At issue is an automotive-sensor plant located in Illinois. The plant had been owned by Honeywell, which in 2011 sold its automotive-sensor operators to Sensata, a worldwide manufacturer that had never intended to keep the Illinois plant open and had made no secret of the fact. The Massachusetts-based Sensata manufactures all over the world, but 75 percent of its automotive business is in Asia, and so it is consolidating the related manufacturing there — hardly an unexpected decision, especially given that Illinois is one of our least competitive and most highly taxed states. Jesse Jackson of course was immediately on the scene, and Sensata employees and other protesters began attempting to occupy the plant, leading to two dozen arrests and causing the company to consider shuttering the facility ahead of schedule. Leave it to Jesse Jackson to conclude that if a particular location is economically uncompetitive, the natural solution is a mini-riot.

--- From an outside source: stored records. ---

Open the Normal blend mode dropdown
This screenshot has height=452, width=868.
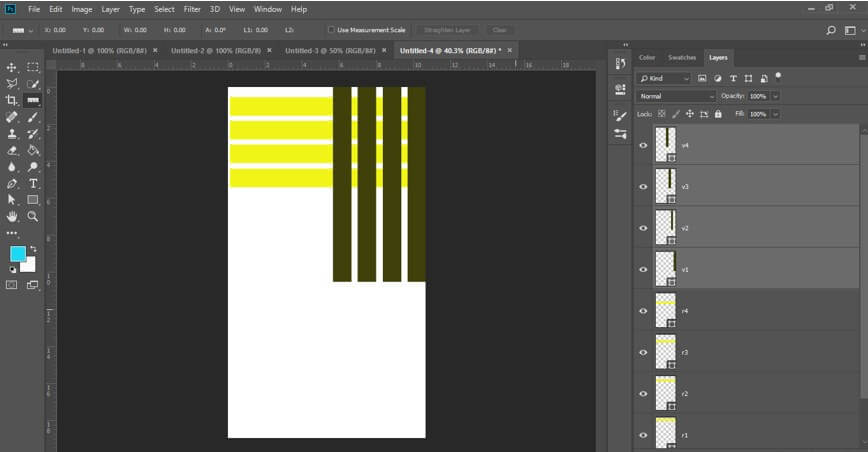(676, 96)
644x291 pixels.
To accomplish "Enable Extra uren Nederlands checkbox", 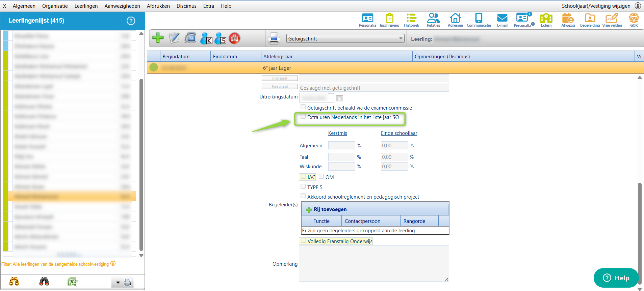I will [303, 117].
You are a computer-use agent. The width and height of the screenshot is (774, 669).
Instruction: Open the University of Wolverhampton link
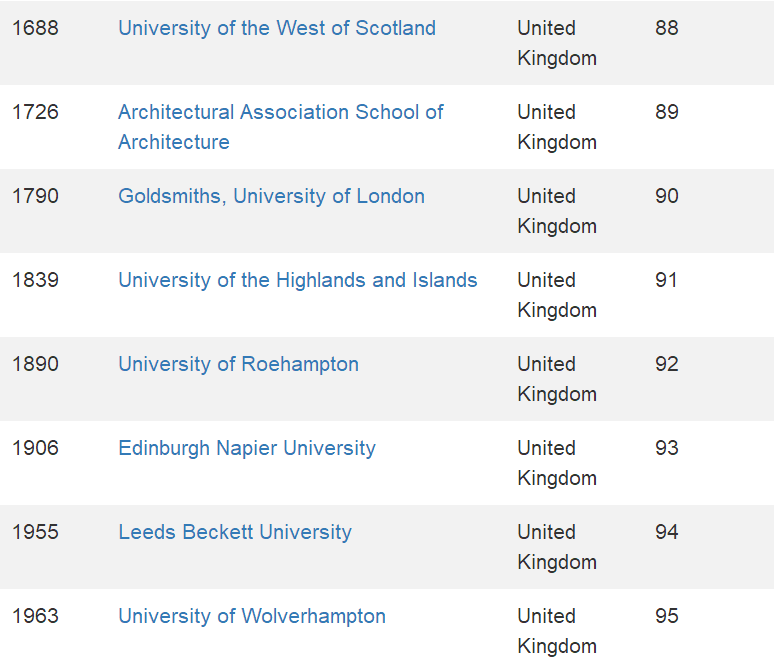(252, 616)
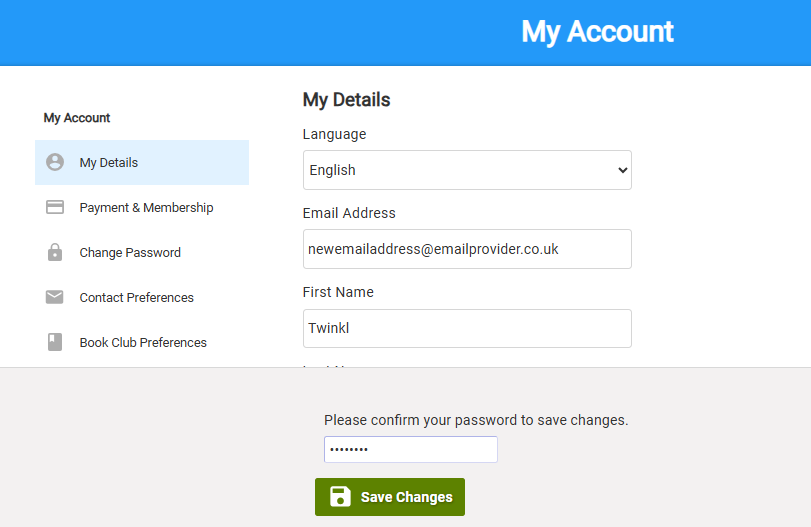Click the Email Address field label
Viewport: 811px width, 527px height.
click(349, 213)
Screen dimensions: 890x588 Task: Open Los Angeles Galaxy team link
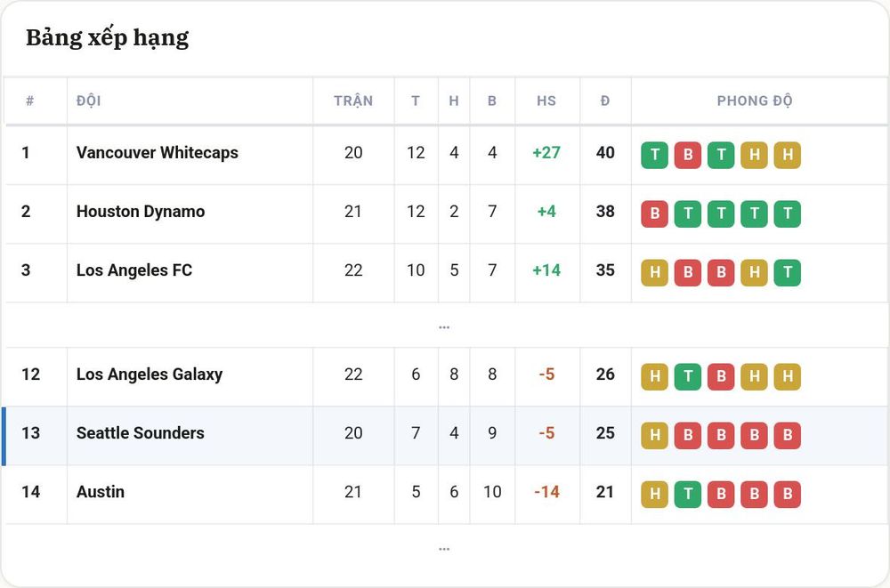point(150,375)
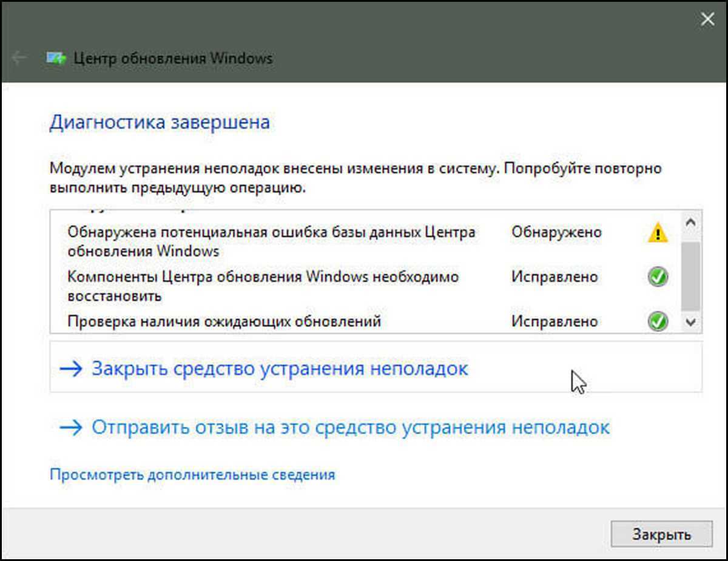
Task: Select the 'Проверка наличия ожидающих обновлений' row text
Action: 224,321
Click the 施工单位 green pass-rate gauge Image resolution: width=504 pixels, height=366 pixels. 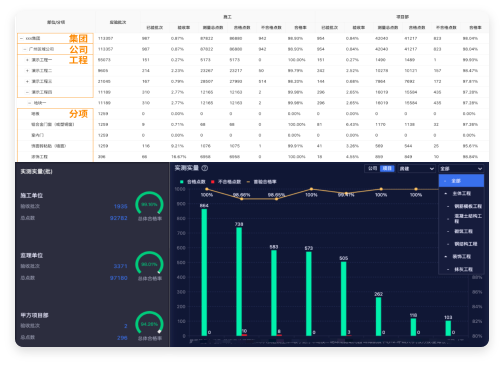149,203
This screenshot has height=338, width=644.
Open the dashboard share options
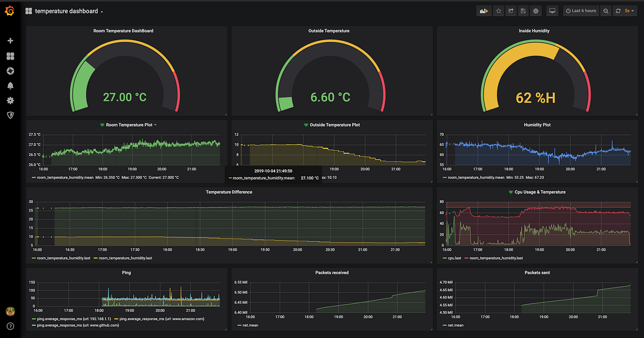(510, 11)
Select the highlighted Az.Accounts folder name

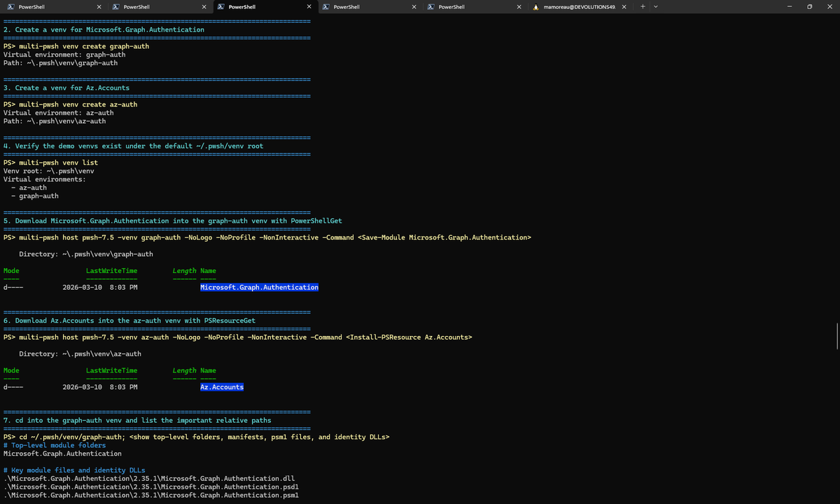click(222, 386)
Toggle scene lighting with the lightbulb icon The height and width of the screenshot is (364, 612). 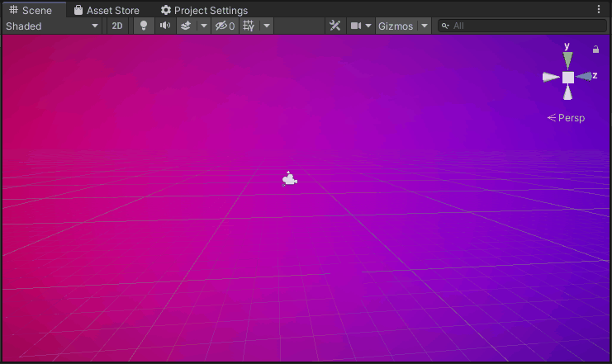(x=144, y=26)
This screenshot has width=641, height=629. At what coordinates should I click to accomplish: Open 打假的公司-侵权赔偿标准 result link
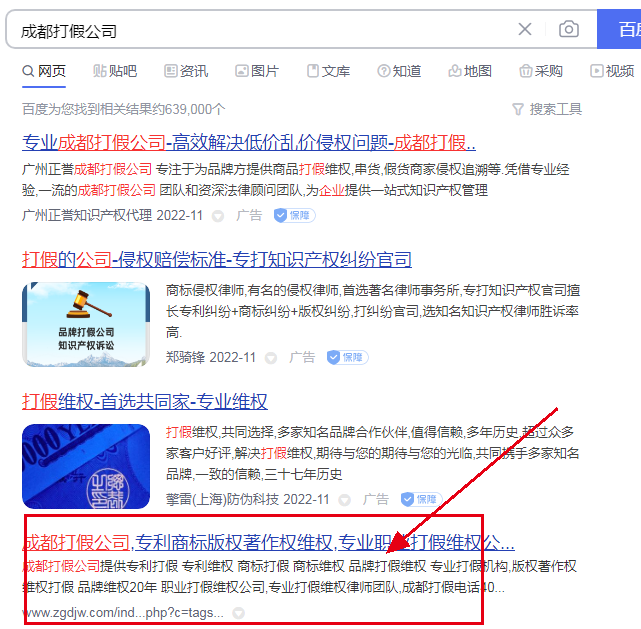click(217, 260)
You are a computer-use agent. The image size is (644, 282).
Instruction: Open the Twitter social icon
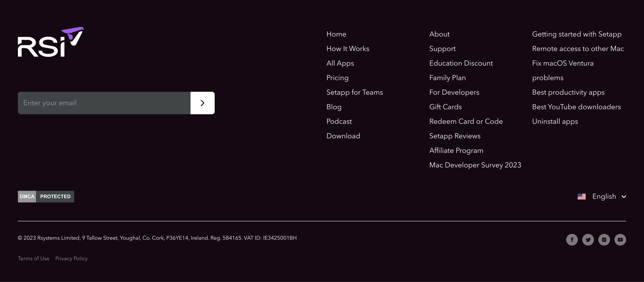coord(588,240)
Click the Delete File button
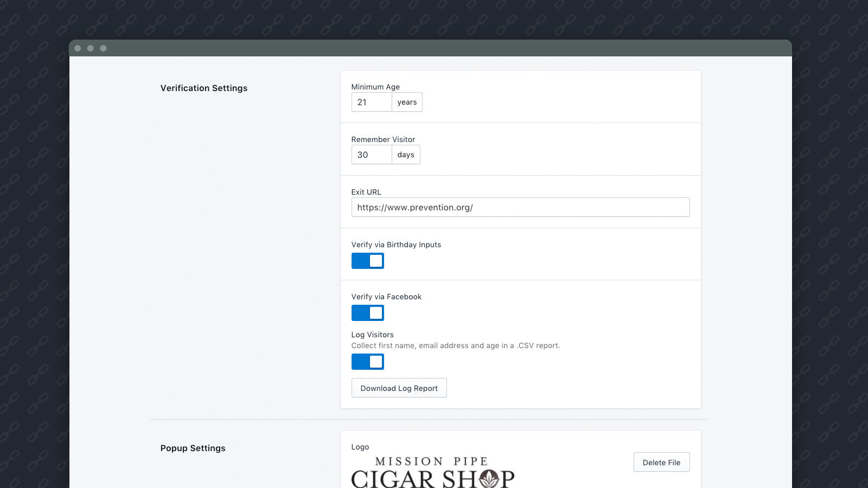Viewport: 868px width, 488px height. click(x=661, y=463)
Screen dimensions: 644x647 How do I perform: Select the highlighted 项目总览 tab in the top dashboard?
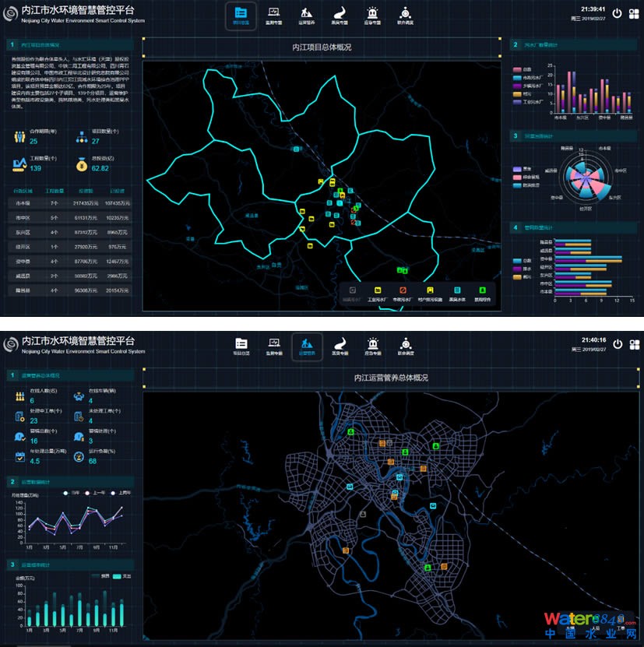(x=241, y=15)
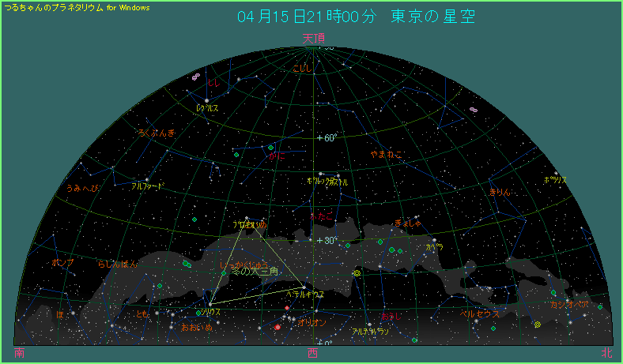Click the Alphard star labeled アルファード
Viewport: 623px width, 364px height.
pos(147,180)
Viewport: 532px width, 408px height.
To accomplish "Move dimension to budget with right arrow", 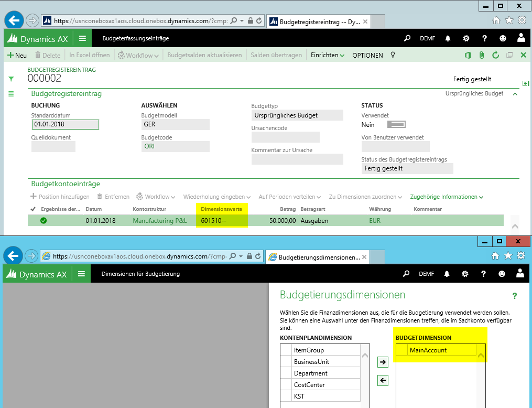I will tap(383, 361).
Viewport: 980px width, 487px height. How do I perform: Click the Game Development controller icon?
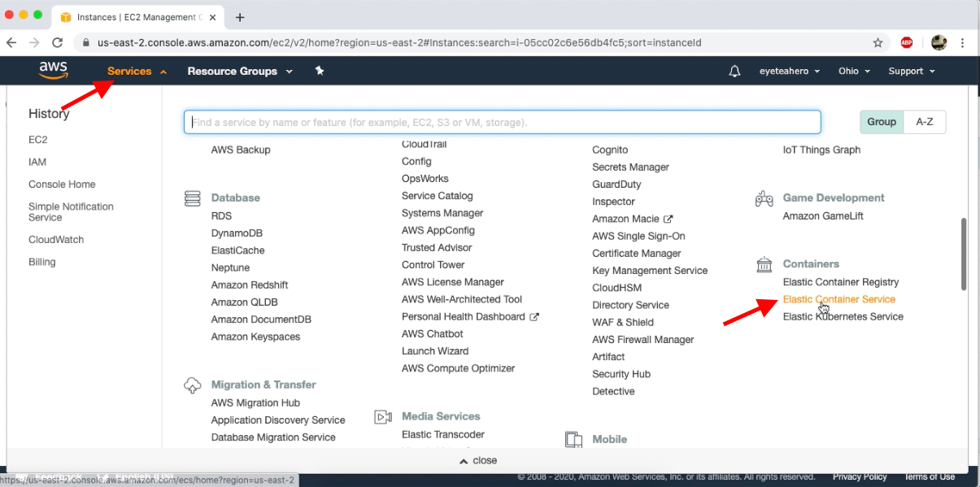point(764,198)
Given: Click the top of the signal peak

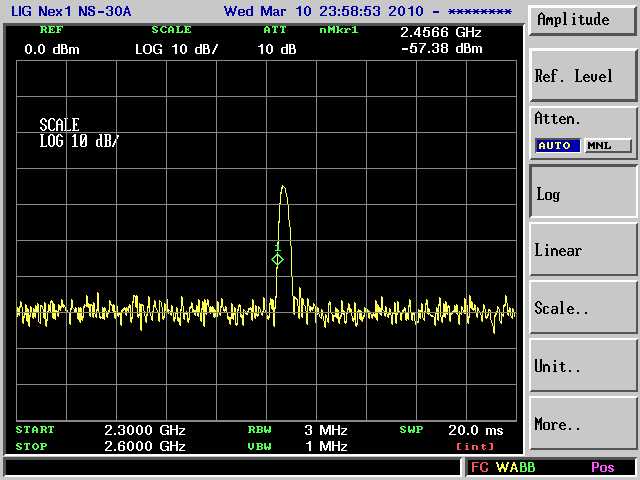Looking at the screenshot, I should click(284, 187).
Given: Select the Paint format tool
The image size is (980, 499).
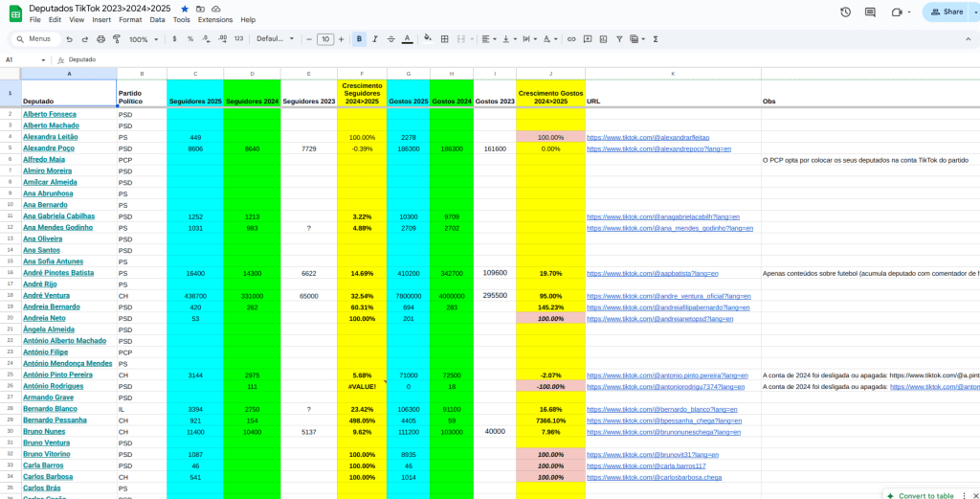Looking at the screenshot, I should 116,39.
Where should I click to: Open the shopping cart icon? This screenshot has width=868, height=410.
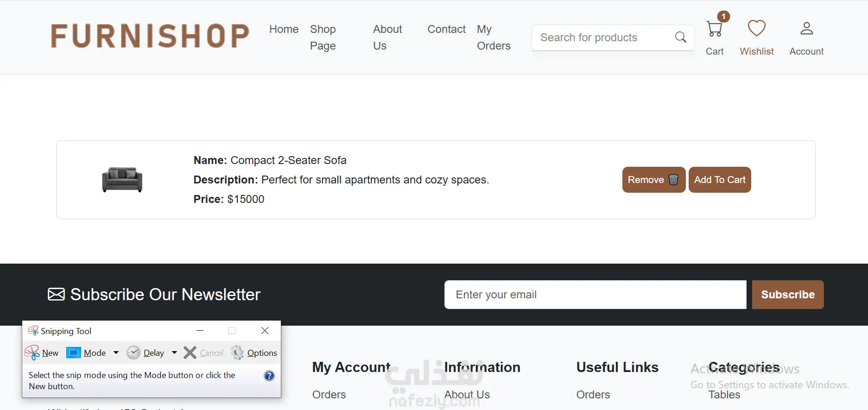(714, 29)
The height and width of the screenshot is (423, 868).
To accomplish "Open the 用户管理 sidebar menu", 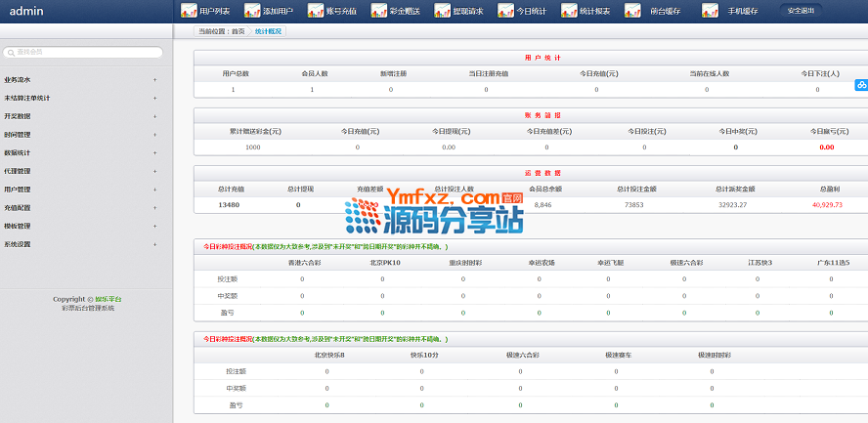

Sensata is itself a relatively new firm, having been created by Bain Capital out of the sensors division of the struggling industry giant Texas Instruments, which is offloading some of its non-core businesses in order to concentrate on its most profitable lines. (It is said to be in talks with Amazon to sell its wireless division, which supplies processors for the Kindle.) Which is to say, Sensata represents precisely the sort of good that private-equity firms do in the world: discovering value in troubled enterprises and liberating it from underperforming firms and mediocre managers.